Saved entries:
◆ ◆ ◆ ◆ ◆ ◆ ◆
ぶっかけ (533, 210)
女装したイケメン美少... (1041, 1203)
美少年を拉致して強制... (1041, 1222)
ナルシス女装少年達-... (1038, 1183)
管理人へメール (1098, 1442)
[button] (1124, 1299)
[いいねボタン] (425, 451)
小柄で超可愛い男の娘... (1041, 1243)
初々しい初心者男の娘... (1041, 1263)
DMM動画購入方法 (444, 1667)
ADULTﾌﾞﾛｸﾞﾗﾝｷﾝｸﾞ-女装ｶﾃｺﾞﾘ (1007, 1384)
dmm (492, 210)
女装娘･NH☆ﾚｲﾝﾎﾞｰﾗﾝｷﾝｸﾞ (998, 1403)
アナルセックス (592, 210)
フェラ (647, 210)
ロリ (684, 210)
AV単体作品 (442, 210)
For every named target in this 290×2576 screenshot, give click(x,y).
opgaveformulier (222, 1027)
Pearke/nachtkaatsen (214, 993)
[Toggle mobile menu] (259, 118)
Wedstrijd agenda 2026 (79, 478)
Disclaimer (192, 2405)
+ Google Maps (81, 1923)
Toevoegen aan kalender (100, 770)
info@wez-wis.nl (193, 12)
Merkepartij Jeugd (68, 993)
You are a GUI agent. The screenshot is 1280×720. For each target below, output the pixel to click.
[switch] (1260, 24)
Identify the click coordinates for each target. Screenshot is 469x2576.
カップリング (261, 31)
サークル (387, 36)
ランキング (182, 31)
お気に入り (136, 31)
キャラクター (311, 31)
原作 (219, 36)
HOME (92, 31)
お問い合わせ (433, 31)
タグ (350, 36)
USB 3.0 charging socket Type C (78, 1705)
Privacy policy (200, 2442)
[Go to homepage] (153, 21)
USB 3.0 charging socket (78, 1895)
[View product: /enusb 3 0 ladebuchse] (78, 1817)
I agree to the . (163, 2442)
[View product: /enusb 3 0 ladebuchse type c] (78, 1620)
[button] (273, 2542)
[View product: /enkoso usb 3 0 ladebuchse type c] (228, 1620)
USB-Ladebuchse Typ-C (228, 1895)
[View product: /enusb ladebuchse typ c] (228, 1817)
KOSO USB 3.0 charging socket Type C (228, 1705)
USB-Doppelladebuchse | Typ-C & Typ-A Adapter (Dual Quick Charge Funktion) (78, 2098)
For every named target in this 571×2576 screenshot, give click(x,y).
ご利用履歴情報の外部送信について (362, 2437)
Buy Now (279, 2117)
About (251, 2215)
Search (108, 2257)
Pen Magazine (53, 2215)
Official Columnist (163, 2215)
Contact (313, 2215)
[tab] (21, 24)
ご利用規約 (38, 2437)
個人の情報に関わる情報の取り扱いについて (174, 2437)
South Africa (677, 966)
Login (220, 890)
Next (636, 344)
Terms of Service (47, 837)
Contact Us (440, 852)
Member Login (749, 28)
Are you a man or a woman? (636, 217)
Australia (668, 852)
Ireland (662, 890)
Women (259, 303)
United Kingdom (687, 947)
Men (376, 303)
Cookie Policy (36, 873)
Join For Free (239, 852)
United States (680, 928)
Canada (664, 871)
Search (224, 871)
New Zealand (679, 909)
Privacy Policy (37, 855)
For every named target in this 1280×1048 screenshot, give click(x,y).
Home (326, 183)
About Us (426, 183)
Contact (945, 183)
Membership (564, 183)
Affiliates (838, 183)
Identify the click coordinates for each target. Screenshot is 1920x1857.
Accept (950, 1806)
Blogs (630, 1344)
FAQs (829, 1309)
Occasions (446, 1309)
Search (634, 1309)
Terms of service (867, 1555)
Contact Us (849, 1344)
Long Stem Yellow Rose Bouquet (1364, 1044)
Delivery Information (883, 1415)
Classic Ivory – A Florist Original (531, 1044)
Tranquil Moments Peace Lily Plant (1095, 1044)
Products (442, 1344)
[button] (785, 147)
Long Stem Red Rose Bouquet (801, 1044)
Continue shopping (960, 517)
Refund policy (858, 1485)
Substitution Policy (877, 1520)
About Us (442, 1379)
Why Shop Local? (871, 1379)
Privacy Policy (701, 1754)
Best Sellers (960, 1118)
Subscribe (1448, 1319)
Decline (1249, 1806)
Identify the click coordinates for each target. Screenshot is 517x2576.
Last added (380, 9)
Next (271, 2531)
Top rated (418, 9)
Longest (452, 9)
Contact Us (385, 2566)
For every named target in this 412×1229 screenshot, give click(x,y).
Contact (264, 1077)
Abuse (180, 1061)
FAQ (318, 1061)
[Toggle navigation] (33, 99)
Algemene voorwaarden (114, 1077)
◆ ◆ ◆ ◆ ◆ ◆ ◆
EXERCISE
Starting at the top of the records, copy every line exactly.

ANSWER SPACE
ぶっかけ (533, 210)
女装したイケメン美少... (1041, 1203)
美少年を拉致して強制... (1041, 1222)
ナルシス女装少年達-... (1038, 1183)
管理人へメール (1098, 1442)
[button] (1124, 1299)
[いいねボタン] (425, 451)
小柄で超可愛い男の娘... (1041, 1243)
初々しい初心者男の娘... (1041, 1263)
DMM動画購入方法 (444, 1667)
ADULTﾌﾞﾛｸﾞﾗﾝｷﾝｸﾞ-女装ｶﾃｺﾞﾘ (1007, 1384)
dmm (492, 210)
女装娘･NH☆ﾚｲﾝﾎﾞｰﾗﾝｷﾝｸﾞ (998, 1403)
アナルセックス (592, 210)
フェラ (647, 210)
ロリ (684, 210)
AV単体作品 (442, 210)
For every named target in this 290×2576 screenshot, give click(x,y).
opgaveformulier (222, 1027)
Pearke/nachtkaatsen (214, 993)
[Toggle mobile menu] (259, 118)
Wedstrijd agenda 2026 (79, 478)
Disclaimer (192, 2405)
+ Google Maps (81, 1923)
Toevoegen aan kalender (100, 770)
info@wez-wis.nl (193, 12)
Merkepartij Jeugd (68, 993)
You are a GUI agent. The screenshot is 1280×720. For each target below, output the pixel to click.
[switch] (1260, 24)
Identify the click coordinates for each target. Screenshot is 469x2576.
カップリング (261, 31)
サークル (387, 36)
ランキング (182, 31)
お気に入り (136, 31)
キャラクター (311, 31)
原作 (219, 36)
HOME (92, 31)
お問い合わせ (433, 31)
タグ (350, 36)
USB 3.0 charging socket Type C (78, 1705)
Privacy policy (200, 2442)
[Go to homepage] (153, 21)
USB 3.0 charging socket (78, 1895)
[View product: /enusb 3 0 ladebuchse] (78, 1817)
I agree to the . (163, 2442)
[View product: /enusb 3 0 ladebuchse type c] (78, 1620)
[button] (273, 2542)
[View product: /enkoso usb 3 0 ladebuchse type c] (228, 1620)
USB-Ladebuchse Typ-C (228, 1895)
[View product: /enusb ladebuchse typ c] (228, 1817)
KOSO USB 3.0 charging socket Type C (228, 1705)
USB-Doppelladebuchse | Typ-C & Typ-A Adapter (Dual Quick Charge Funktion) (78, 2098)
For every named target in this 571×2576 screenshot, give click(x,y).
ご利用履歴情報の外部送信について (362, 2437)
Buy Now (279, 2117)
About (251, 2215)
Search (108, 2257)
Pen Magazine (53, 2215)
Official Columnist (163, 2215)
Contact (313, 2215)
[tab] (21, 24)
ご利用規約 (38, 2437)
個人の情報に関わる情報の取り扱いについて (174, 2437)
South Africa (677, 966)
Login (220, 890)
Next (636, 344)
Terms of Service (47, 837)
Contact Us (440, 852)
Member Login (749, 28)
Are you a man or a woman? (636, 217)
Australia (668, 852)
Ireland (662, 890)
Women (259, 303)
United Kingdom (687, 947)
Men (376, 303)
Cookie Policy (36, 873)
Join For Free (239, 852)
United States (680, 928)
Canada (664, 871)
Search (224, 871)
New Zealand (679, 909)
Privacy Policy (37, 855)
For every named target in this 1280×1048 screenshot, give click(x,y).
Home (326, 183)
About Us (426, 183)
Contact (945, 183)
Membership (564, 183)
Affiliates (838, 183)
Identify the click coordinates for each target. Screenshot is 1920x1857.
Accept (950, 1806)
Blogs (630, 1344)
FAQs (829, 1309)
Occasions (446, 1309)
Search (634, 1309)
Terms of service (867, 1555)
Contact Us (849, 1344)
Long Stem Yellow Rose Bouquet (1364, 1044)
Delivery Information (883, 1415)
Classic Ivory – A Florist Original (531, 1044)
Tranquil Moments Peace Lily Plant (1095, 1044)
Products (442, 1344)
[button] (785, 147)
Long Stem Red Rose Bouquet (801, 1044)
Continue shopping (960, 517)
Refund policy (858, 1485)
Substitution Policy (877, 1520)
About Us (442, 1379)
Why Shop Local? (871, 1379)
Privacy Policy (701, 1754)
Best Sellers (960, 1118)
Subscribe (1448, 1319)
Decline (1249, 1806)
Identify the click coordinates for each target. Screenshot is 517x2576.
Last added (380, 9)
Next (271, 2531)
Top rated (418, 9)
Longest (452, 9)
Contact Us (385, 2566)
For every named target in this 412×1229 screenshot, give click(x,y).
Contact (264, 1077)
Abuse (180, 1061)
FAQ (318, 1061)
[Toggle navigation] (33, 99)
Algemene voorwaarden (114, 1077)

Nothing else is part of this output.